Chapitre 42F: novembre 1793 - février 1794
Prise d'un palpitement soudain au cœur, je dû m'asseoir. L'on m'apporta un verre d'eau et après une discussion avec la jeune femme, qui repartait vite dans sa chambre, je pensais l'avoir fait changé d'avis. Je voulais qu'elle se marie, car pour moi, son mariage d'amour était la clef de la cage dans laquelle elle se trouvait enfermée depuis sa naissance. Avec Armand, j'étais sûre qu'elle goûterais à beaucoup plus de libertés et de joie que je n'avais moi-même pu en profiter dans toute ma vie. Si je me trouvais un peu inquiète, je pensais que c'était normal et légitime à toutes les femmes qui voyaient partir leurs protégés. Je l'avais vu naître, et je l'avais élevé, de surcroît et pour la toute première fois, je croyais ressentir un véritable amour maternel envers elle.
L'hiver défilait devant la fenêtre de mon salon. Les innombrables voitures passaient devant l'immeuble dans un bruit qui, étrangement, me paraissait de plus en plus insupportable. Depuis combien de temps vivais-je ici ? Je ne le savais même plus. Désormais, ma notion du temps en était réduite aux deux petites filles de Gustavine, qui grandissaient à une vitesse phénoménale, et qui ensoleillaient mes journées, par leurs jeux et leur gaieté innocente.

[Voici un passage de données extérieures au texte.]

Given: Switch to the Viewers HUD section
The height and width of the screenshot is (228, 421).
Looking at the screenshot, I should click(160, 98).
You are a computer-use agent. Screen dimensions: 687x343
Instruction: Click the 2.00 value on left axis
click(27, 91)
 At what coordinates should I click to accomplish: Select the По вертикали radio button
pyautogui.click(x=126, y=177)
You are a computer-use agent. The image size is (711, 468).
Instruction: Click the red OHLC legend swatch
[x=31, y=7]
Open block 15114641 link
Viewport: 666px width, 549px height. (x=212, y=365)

Malou essaya sa robe de fiançailles, un peu inutilement, car c'était en fait sa robe du dimanche qu'elle mettait chaque semaine pour la messe. Je priais pour que la famille d'Armand prenne en charge les frais de noces, notamment la robe de mariée et la réception, car toute seule, je ne pouvais absolument pas les assumer. Je ne voulais pas voir ma nièce être au courant que son mariage pouvait être annulé à cause de mon manque de moyens. En effet, c'était normalement à moi de payer la robe à la future mariée, et l'alliance qui reviendrait à Armand.

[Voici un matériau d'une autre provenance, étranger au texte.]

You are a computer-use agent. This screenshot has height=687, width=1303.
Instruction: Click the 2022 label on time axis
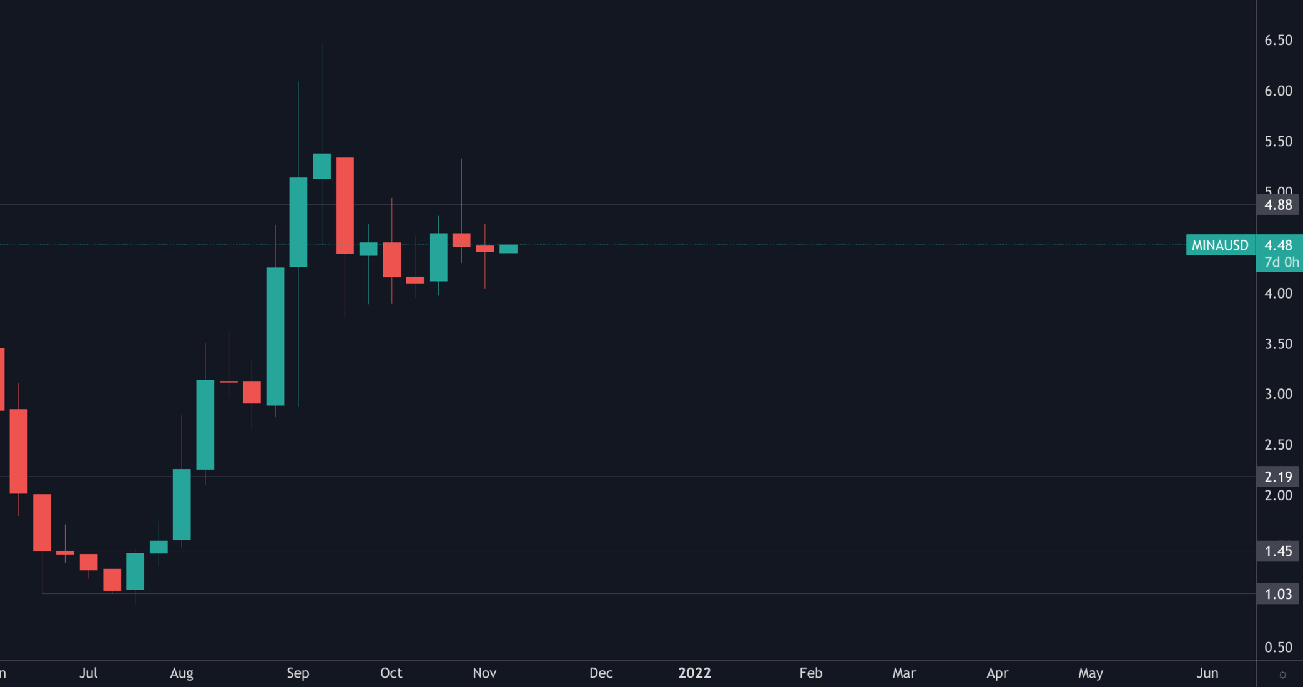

En février, je pensais à André, qui venait d'avoir treize ans, et Gustavine, vingt-six ans. Je me demandais bien, en regardant les flocons de neige tomber derrière ma fenêtre, ce que devenait Gabrielle. Cependant, n'ayant plus son adresse depuis longtemps, je ne risquais pas de pouvoir aller la voir.
C'est alors que se produisit un véritable miracle. Je m'ennuyais si fort que j'en étais venue à me demander à quelle température le crottin gelait sur la route, quand j'entendais une voix qui criait depuis le bas de l'immeuble. Après avoir aperçu une femme qui regardait en l'air pile dans ma direction, j'enfilais ma veste et je dévalais les escaliers jusqu'en bas. Arrivée sur le trottoir, Gabrielle m'attendait. Je n'y croyais pas tant c'était fou, mais pourtant, c'était bien réel. De longues accolades et embrassades suivirent.
— C'est incroyable puisque j'étais justement en train de me demander ce que vous deveniez.
— Écoutez Louise, le vouvoiement est interdit depuis quelques temps, alors pour ne pas se faire arrêter, nous allons rentrer.
Je lui faisais visiter mon modeste appartement et nous nous assîmes autour d'un traditionnel thé. Malou se demandait bien qui était cette femme, ce que je ne manquais pas de lui rappeler.
— Quand vous étiez petite, nous habitions avec votre oncle Léon à Montrouge, où est né André. Vous ne vous en souvenez pas ?
— J'ai de vagues souvenirs de l'école, et de l'étang. Mais pas plus.
— C'est étonnant, car vous aviez quand même une douzaine d'années quand nous sommes partis. Bref, voilà mon amie Gabrielle, qui était la mère de l'ami d’Émile. Je me tournai vers Gabrielle. D'ailleurs, que devient François ?
—Il a suivi une formation de charpentier finalement, car les leçons de médecine de son père ne convenaient plus. Il n'aime pas trop, mais cela lui permet d'entretenir son épouse et leur petite fille.
— S'est t-il marié ?
— Oui, en fin d'année dernière. Il entretenait une relation amoureuse avec une jeune fille qui s'est retrouvée enceinte, et qu'il a été contraint d'épouser. Elle est très jeune, mais bon, pour l'instant, je trouve qu'ils ne s'en sortent pas si mal avec leur enfant.
— Quel âge a t-elle?
— Pierrette avait seize ans au mariage, et elle a dix-sept ans maintenant. François est à peine plus vieux, il s'est marié le mois de ses dix-huit ans.